- **Work item**: Keep to one stretch of the data below, the lines from the one with "This screenshot has height=528, width=942." up to and including the one with "This screenshot has height=750, width=1200.", and return that stretch exactly.

- **Records supplied**:
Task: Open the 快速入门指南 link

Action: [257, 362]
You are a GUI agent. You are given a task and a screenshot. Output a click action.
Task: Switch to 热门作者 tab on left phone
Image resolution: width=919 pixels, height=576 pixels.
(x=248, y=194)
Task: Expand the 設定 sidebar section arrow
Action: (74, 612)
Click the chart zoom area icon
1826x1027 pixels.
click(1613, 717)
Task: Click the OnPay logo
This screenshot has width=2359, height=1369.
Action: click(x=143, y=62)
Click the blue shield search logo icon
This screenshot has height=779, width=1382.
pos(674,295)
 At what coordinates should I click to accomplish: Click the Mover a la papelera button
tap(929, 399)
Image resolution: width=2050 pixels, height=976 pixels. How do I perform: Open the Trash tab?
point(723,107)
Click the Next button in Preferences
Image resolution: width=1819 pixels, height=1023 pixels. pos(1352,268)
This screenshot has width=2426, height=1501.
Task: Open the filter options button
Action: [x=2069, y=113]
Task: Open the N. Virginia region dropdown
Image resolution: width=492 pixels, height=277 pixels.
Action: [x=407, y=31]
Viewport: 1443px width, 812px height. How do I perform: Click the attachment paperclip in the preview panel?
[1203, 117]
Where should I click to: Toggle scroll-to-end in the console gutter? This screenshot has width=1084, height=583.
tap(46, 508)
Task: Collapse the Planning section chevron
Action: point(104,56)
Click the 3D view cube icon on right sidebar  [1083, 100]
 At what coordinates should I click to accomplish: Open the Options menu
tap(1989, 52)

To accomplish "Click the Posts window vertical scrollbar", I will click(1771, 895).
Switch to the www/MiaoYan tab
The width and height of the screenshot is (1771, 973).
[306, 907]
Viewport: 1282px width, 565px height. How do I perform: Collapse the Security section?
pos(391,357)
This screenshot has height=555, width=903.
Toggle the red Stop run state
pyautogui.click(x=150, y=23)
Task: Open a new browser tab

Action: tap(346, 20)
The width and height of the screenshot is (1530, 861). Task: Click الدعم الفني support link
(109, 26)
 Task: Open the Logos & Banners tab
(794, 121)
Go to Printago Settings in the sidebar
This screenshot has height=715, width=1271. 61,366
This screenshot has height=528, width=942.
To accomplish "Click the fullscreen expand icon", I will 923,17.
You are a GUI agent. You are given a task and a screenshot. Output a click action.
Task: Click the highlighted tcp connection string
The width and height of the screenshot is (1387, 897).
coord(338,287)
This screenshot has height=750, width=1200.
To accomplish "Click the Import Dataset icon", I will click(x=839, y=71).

- **Exercise output**:
This screenshot has height=528, width=942.
To accomplish "Click the fullscreen expand icon", I will 923,17.
You are a GUI agent. You are given a task and a screenshot. Output a click action.
Task: Click the highlighted tcp connection string
The width and height of the screenshot is (1387, 897).
coord(338,287)
This screenshot has height=750, width=1200.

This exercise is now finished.